都知事選:地方行政の99%は地味な仕事、政策本位の静かな論戦を望みたい
- 2016年 7月 17日
- 時代をみる
- 醍醐聡
2016年7月17日 3候補の「公約」がようやく出そろったが
14日、都知事選が告示され、有力3候補の弁戦が始まった。告示日から2日後の昨日、ようやく3候補の「公約」が出そろった。
鳥越俊太郎「あなたに都政を取り戻す」 http://www.shuntorigoe.com/pg_tochiji.html
増田寛也「増田ひろや 3つの実現~東京の輝きを取り戻すために~」 http://www.h-masuda.net/policy.html
小池百合子「東京大改革宣言」 https://www.yuriko.or.jp/senkyo/kouyaku.pdf
これらに目を通した私の感想を手短に箇条書きしたい。
*3候補が共通して挙げているのは、「子育て」「高齢者対策」といった社会福祉、災害に強いまちづくり、東京オリンピック・パラリンピックに向けた取り組みである。それぞれ、精粗の差はあるが、「公約」のスタンスに大差はない。
*増田寛也氏は地方行政に精通した実務型候補者という下馬評だったが、「公約」を見ると、意外にも、3候補の中で、もっとも抽象的で独自色が無い。討論会でしばしば語っていた「『待機児童解消・緊急プログラム』を策定し、8,000人の待機児童を早期解消」を「公約」の真っ先に掲げているが、早期に解消する道筋も財源も一切、示されていない。高齢者対策でも、「高齢者やチャレンジドの方が安心して暮らせるユニバーサルデザインの街づくり」とあるのみ。
*小池百合子氏は「3つの『新しい東京』をつくります」というキャッチフレーズのもとに、 ①「セーフ・シティ」 もっと安心、もっと安全、もっと元気な 首都・東京 ②「ダイバー・シティ」 女性も、男性も、子どもも、シニアも、 障がい者もいきいき生活できる、活躍できる都市・東京 ③「スマート・シティ」 世界に開かれた、環境・金融先進都市・ 東京 の3つを挙げ、それぞれ8~10の政策細目を列挙している。 そのうち、子育て支援については、「『待機児童ゼロ』を目標に保育所の受け入れ年齢、広さ制限などの規制を見直す」、「保育ママ・子供食堂などを活用して地域の育児支援態勢を促進する」とし、具体的な政策を示している。この点では増田寛也氏の粗い「公約」と対照的である。 ただし、保育所の受け入れ年齢、広さ制限などの規制緩和で保育の安心、質の確保が可能なのか、疑問がある。何よりもこれらの政策の実行を裏付ける人員と財源をどのように確保するのかがまったく示されていない。

-- -- --

作業項目 1: 都知事選の論評から、「都知事選:地方行政の99%は地味な仕事、政策本位の静かな論戦を望みたい」から「候補の「公約」が出そろった。」までの部分をそのまま書き写してください。
作業項目 2: 都知事選の論評で「増田寛也氏は地方行政に精通した」で始まる段落を、主な事実を残して箇条書きにまとめてください。

表示データ:
-- -- --

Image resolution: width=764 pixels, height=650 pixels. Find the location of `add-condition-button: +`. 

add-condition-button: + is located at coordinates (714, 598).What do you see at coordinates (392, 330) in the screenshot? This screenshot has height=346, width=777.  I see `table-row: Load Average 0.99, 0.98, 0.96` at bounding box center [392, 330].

-- -- --

課題の解答 1:
都知事選:地方行政の99%は地味な仕事、政策本位の静かな論戦を望みたい
- 2016年 7月 17日
- 時代をみる
- 醍醐聡
2016年7月17日 3候補の「公約」がようやく出そろったが
14日、都知事選が告示され、有力3候補の弁戦が始まった。告示日から2日後の昨日、ようやく3候補の「公約」が出そろった。

課題の解答 2:
- 増田寛也氏は、地方行政に精通した実務型候補者という下馬評だった。
- しかし「公約」は3候補の中で最も抽象的で、独自色が無い。
- 「公約」の真っ先に「8,000人の待機児童を早期解消」する緊急プログラムの策定を掲げている。
- その早期解消の道筋も財源も、一切示されていない。
- 高齢者対策は「ユニバーサルデザインの街づくり」とあるのみ。